# Kutipan Dokumen
* * *
Oleh Mi'raj Dodi Kurniawan Dongeng yang terdapat dalam buku In Their Own Way: Discovering and Encouraging Your Child’s Multiple Intelligences (1987) karya Thomas Armstrong berikut ini relevan dan menarik untuk memahami Teori Kecerdasan Majemuk (Multiple Intelligences/MI) temuan Howard Gardner:
“Syahdan terbetiklah sebuah kabar yang menggegerkan langit dan bumi. Kabar itu berasal dari dunia binatang. Menurut cerita, para binatang besar ingin membuat sekolah untuk para binatang kecil. Mereka, para binatang besar itu, berencana menciptakan sebuah sekolah yang di dalamnya akan diajarkan mata pelajaran memanjat, terbang, berlari, berenang, dan menggali.
* * *
# Cuplikan Data
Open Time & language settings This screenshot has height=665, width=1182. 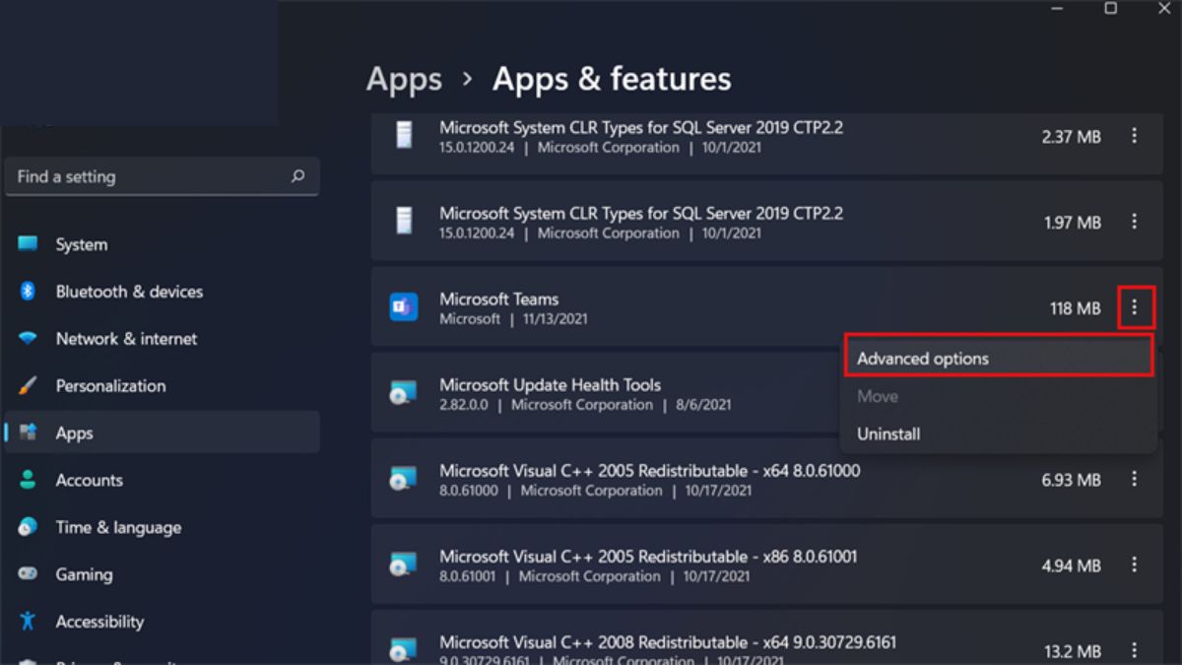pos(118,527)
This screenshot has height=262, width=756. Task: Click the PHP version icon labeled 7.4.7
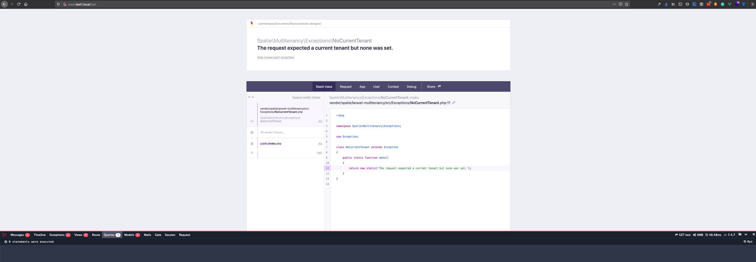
* * *
# Petunjuk
Tuliskan ulang dengan persis bagian dari tulisan tentang kecerdasan majemuk di atas, semuanya mulai dari "Oleh Mi'raj Dodi" terus sampai ke "berenang, dan menggali.".

# Hasil yang Diharapkan
Oleh Mi'raj Dodi Kurniawan Dongeng yang terdapat dalam buku In Their Own Way: Discovering and Encouraging Your Child’s Multiple Intelligences (1987) karya Thomas Armstrong berikut ini relevan dan menarik untuk memahami Teori Kecerdasan Majemuk (Multiple Intelligences/MI) temuan Howard Gardner:
“Syahdan terbetiklah sebuah kabar yang menggegerkan langit dan bumi. Kabar itu berasal dari dunia binatang. Menurut cerita, para binatang besar ingin membuat sekolah untuk para binatang kecil. Mereka, para binatang besar itu, berencana menciptakan sebuah sekolah yang di dalamnya akan diajarkan mata pelajaran memanjat, terbang, berlari, berenang, dan menggali.